Abstract:
A water soluble sizing for fibrous carbonaceous material consists of either 1,3-diglycidyl-5,5-dimethylhydantoin or 1,3-diglycidylhydantoin. The carbonaceous material is sized by immersion in an aqueous solution of the sizing having a concentration of 0.1-10%, preferably 1-2%, by weight, followed by drying. In addition to being highly water soluble, non-toxic and non-flammable, the sizing provides excellent filament control so as to minimize fuzzing during subsequent handling of the carbonaceous material and is compatible with an epoxy resin matrix system.

Description:
BACKGROUND OF THE INVENTION 
     1. Field of the Invention 
     The present invention relates to sizings for fibrous materials, and more particularly to sizings applied to carbonaceous fibers to facilitate handling and processing thereof following carbonization. 
     2. History of the Prior Art 
     It is known to provide fibrous material with a sizing to facilitate handling and processing of the material. Sizings are particularly useful in the case of materials such as carbon fibers where filamentary structures of the fibers are difficult to control. As a result when such fibers are processed without application of a sizing they tend to fuzz and may actually separate or break as they are pulled over pulleys, rollers and the like in automatic processing equipment. Examples of sizings used with carbon fibers are provided by U.S. Pat. No. 3,914,504 and 3,957,716 which disclose the use of polyglycidyl ethers, cycloaliphatic polyepoxides and mixtures thereof, and U.S. Pat. No. 3,837,904 which discloses the use of epoxy, polyimide, polyamide and polyester resins. 
     Fuzzing and other problems inherent in the handling and processing of carbon fibers can be greatly minimized or eliminated by application of an appropriate sizing. At the same time, however, the sizing must be such that it does not significantly degrade the properties of composites made by combining the carbon fibers with a resin system, both at room temperature and at elevated temperatures as high as 350° F. In addition, the sizing should be reasonably easy to apply to the fibers and without the need for the type of equipment and precautions necessitated by highly flammable or toxic materials. Problems of flammability and toxicity are frequently present when using sizings which require an organic solvent such as diacetone alcohol. Such sizings must be applied in a carefully controlled and ventilated environment to prevent health problems. Where automatic processing equipment is used in the sizing operation, such equipment must use explosion-proof motors and otherwise be free of sparks or flames which may ignite the sizing material or vapors therefrom. There is a further problem of eventual recovery and disposal or reuse of highly flammable or toxic or expensive solvent materials of this type. 

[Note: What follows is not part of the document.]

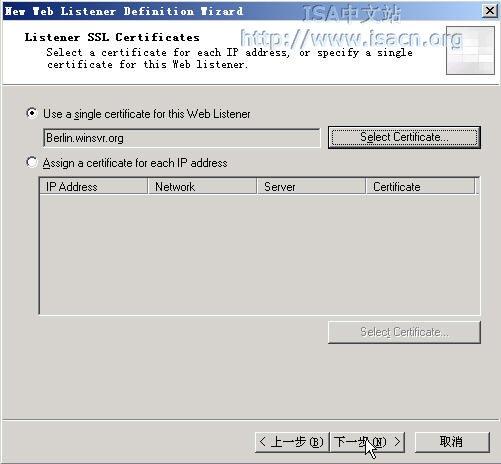Sort by the IP Address column header

pos(94,186)
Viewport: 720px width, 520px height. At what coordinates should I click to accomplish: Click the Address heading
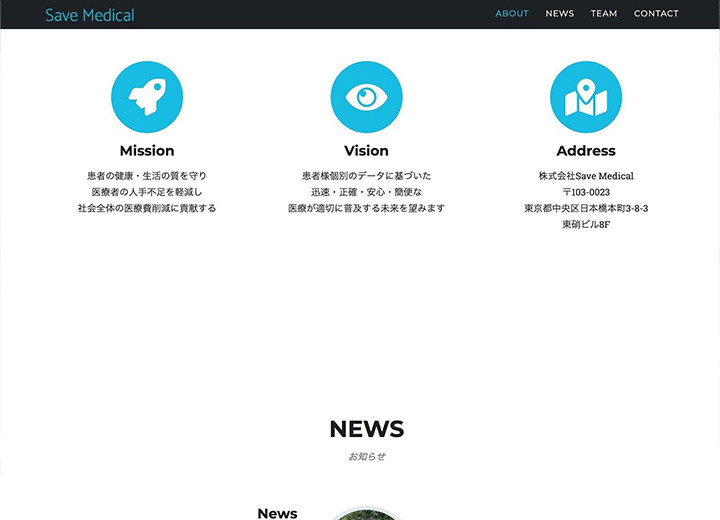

     In an attempt to avoid the problems caused by the flammable or toxic nature of many organic solvents, various emulsions have been used as sizings. Sizings of this type have included aqueous emulsions of epoxy resins. While such materials do not involve the severe problems of toxicity and flammability present with certain other materials, still they are disadvantageous in a number of respects. Such materials require that an emulsion be made using emulsifying agents which may be relatively expensive. Such materials, moreover, may provide less than the desired degree of filament control and may seriously degrade the properties of composites ultimately made from the carbon fibers being sized. 
     Accordingly, it is an object of the invention to provide a sizing for fibrous carbonaceous material which is easily applied to the material and without attendant hazards such as may be due to high toxicity or flammability. 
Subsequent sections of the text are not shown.